I have so much that I want to say to you personally, before all this shit happened, but I know that it’s going to cause heartbreak for us both. But without heartbreak, we don’t grow as individuals and as partners. I believe that we will come out stronger because we have put this behind us. You didn’t really give me a chance to explain my point of view…my thoughts and what I could do to makes things work. Knowing you, once you make a decision, no one can change it.
When we are out of isolation, I wish you could give me a chance to figure things out between us cause our thoughts and feelings are heightened during this lonely time. I want you to be honest and tell me how you feel, although you hate to see me cry and you don’t like being weak, I want to be the one you tell everything to. I know that it’s a challenge, but it’s a challenge that I’m willing fight. I know you don’t feel the same, but can you try for me?

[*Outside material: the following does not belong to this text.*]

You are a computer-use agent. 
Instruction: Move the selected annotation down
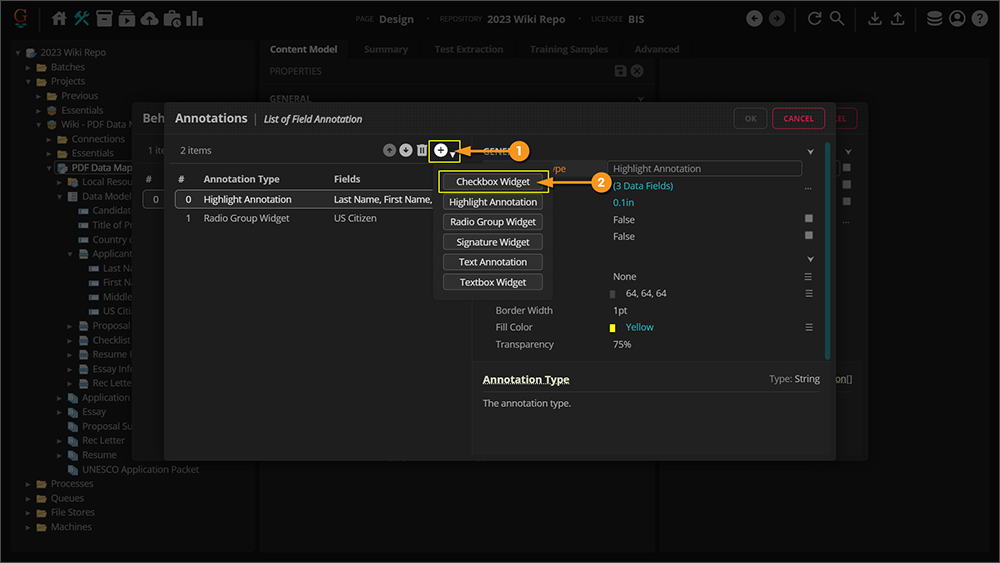click(405, 150)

Today, I kept staring at my phone, and wishing that it could have been you that sent me a message or called. But none. I’m fighting every will in me not to call you because I don’t want to be that clingy Ex that won’t let go. Our feelings for each other haven’t changed, so why are we separated?

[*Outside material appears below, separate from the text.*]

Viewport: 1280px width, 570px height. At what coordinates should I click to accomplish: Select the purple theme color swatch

I have a lot on my mind that you know I want to share with you, whether it be from work or home, and plus I want to share all my quarantine food photos and let you constantly call me when you are at the store because you are unsure of which noodles to buy for stir fry.
I made white bread for the first time and it was super easy. I recommend this recipe for first time bread makers. The only thing that the written recipe doesn’t say, is to warm the milk/liquid mixture before putting yeast into it.
Kimchi makes everything taste better, even when your fridge only have basic ingredients. The zucchini was going bad and I figured I can use that, along with carrots, rice and egg to make myself lunch on the weekend. It was delicious, obviously but I was in a rush to cook the rice and they could have cooked longer in the pot before making fried rice.
Growing everything that has seeds in it seems to be my thing when I’m in quarantine. I’ve started to grow apples, avocados and even mung beans. Within 5-6 days, the mung beans turned into short tiny bean sprouts. Although they aren’t as long and fat as the ones you get at the grocery store, they still did the job. I made bimbimbap with the bean sprouts.